My IBM

What are large language models (LLMs)?

2 November 2023

What are LLMs?

Large language models (LLMs) are a category of foundation models trained on immense amounts of data making them capable of understanding and generating natural language and other types of content to perform a wide range of tasks.

LLMs have become a household name thanks to the role they have played in bringing generative AI to the forefront of the public interest, as well as the point on which organizations are focusing to adopt artificial intelligence across numerous business functions and use cases.

Outside of the enterprise context, it may seem like LLMs have arrived out of the blue along with new developments in generative AI. However, many companies, including IBM, have spent years implementing LLMs at different levels to enhance their natural language understanding (NLU) and natural language processing (NLP) capabilities. This has occurred alongside advances in machine learning, machine learning models, algorithms, neural networks and the transformer models that provide the architecture for these AI systems.

LLMs are a class of foundation models, which are trained on enormous amounts of data to provide the foundational capabilities needed to drive multiple use cases and applications, as well as resolve a multitude of tasks. This is in stark contrast to the idea of building and training domain specific models for each of these use cases individually, which is prohibitive under many criteria (most importantly cost and infrastructure), stifles synergies and can even lead to inferior performance.

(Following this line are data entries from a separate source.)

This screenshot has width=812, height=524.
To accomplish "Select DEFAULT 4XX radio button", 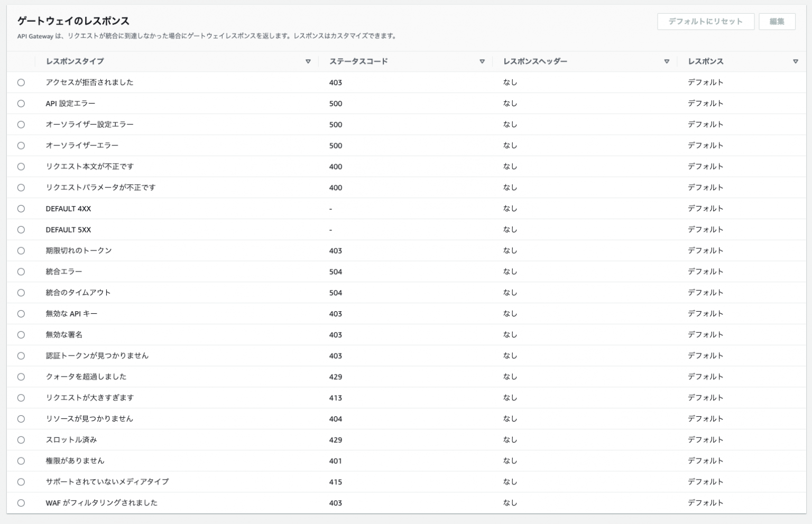I will click(x=21, y=209).
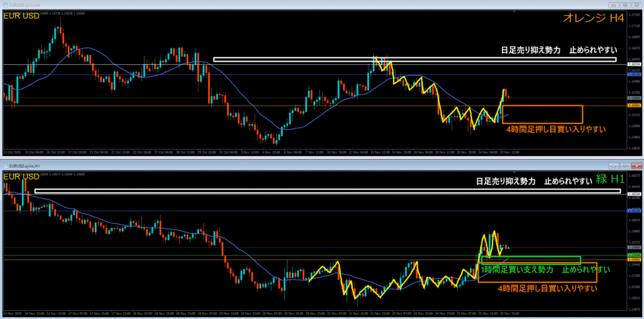Click the H4 chart's bottom time axis

[314, 152]
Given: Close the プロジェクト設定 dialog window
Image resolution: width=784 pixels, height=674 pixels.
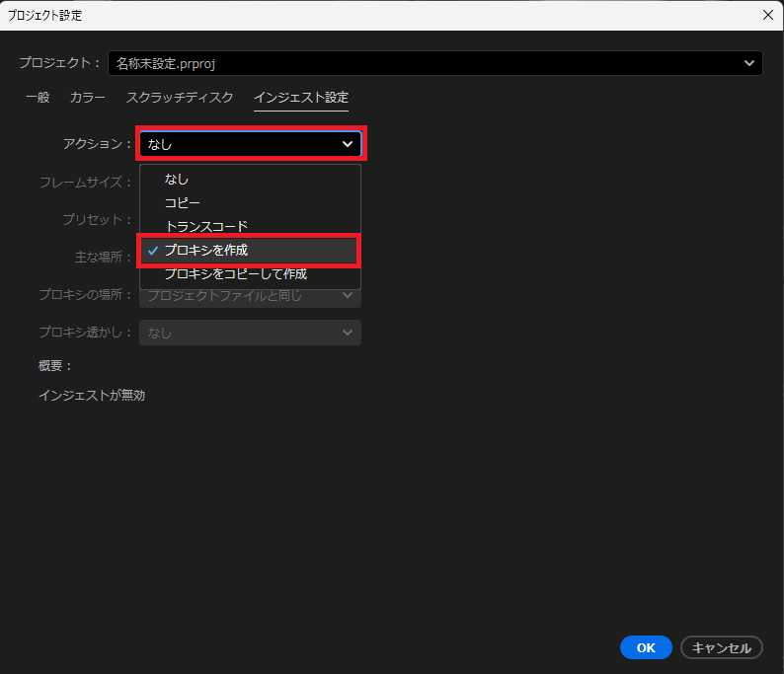Looking at the screenshot, I should (767, 15).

LLMs represent a significant breakthrough in NLP and artificial intelligence, and are easily accessible to the public through interfaces like Open AI’s Chat GPT-3 and GPT-4, which have garnered the support of Microsoft. Other examples include Meta’s Llama models and Google’s bidirectional encoder representations from transformers (BERT/RoBERTa) and PaLM models. IBM has also recently launched its Granite model series on watsonx.ai, which has become the generative AI backbone for other IBM products like watsonx Assistant and watsonx Orchestrate.

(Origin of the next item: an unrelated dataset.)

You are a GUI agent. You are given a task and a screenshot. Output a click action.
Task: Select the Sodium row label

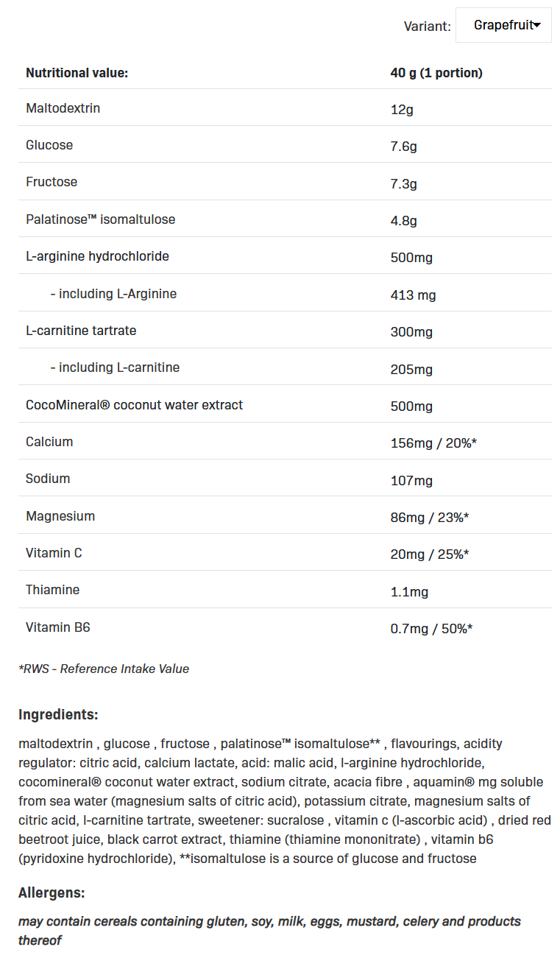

In a nutshell, LLMs are designed to understand and generate text like a human, in addition to other forms of content, based on the vast amount of data used to train them. They have the ability to infer from context, generate coherent and contextually relevant responses, translate to languages other than English, summarize text, answer questions (general conversation and FAQs) and even assist in creative writing or code generation tasks.

They are able to do this thanks to billions of parameters that enable them to capture intricate patterns in language and perform a wide array of language-related tasks. LLMs are revolutionizing applications in various fields, from chatbots and virtual assistants to content generation, research assistance and language translation.

As they continue to evolve and improve, LLMs are poised to reshape the way we interact with technology and access information, making them a pivotal part of the modern digital landscape.

Industry newsletter

The latest tech news, backed by expert insights

Stay up to date on the most important—and intriguing—industry trends on AI, automation, data and beyond with the Think newsletter. See the IBM Privacy Statement.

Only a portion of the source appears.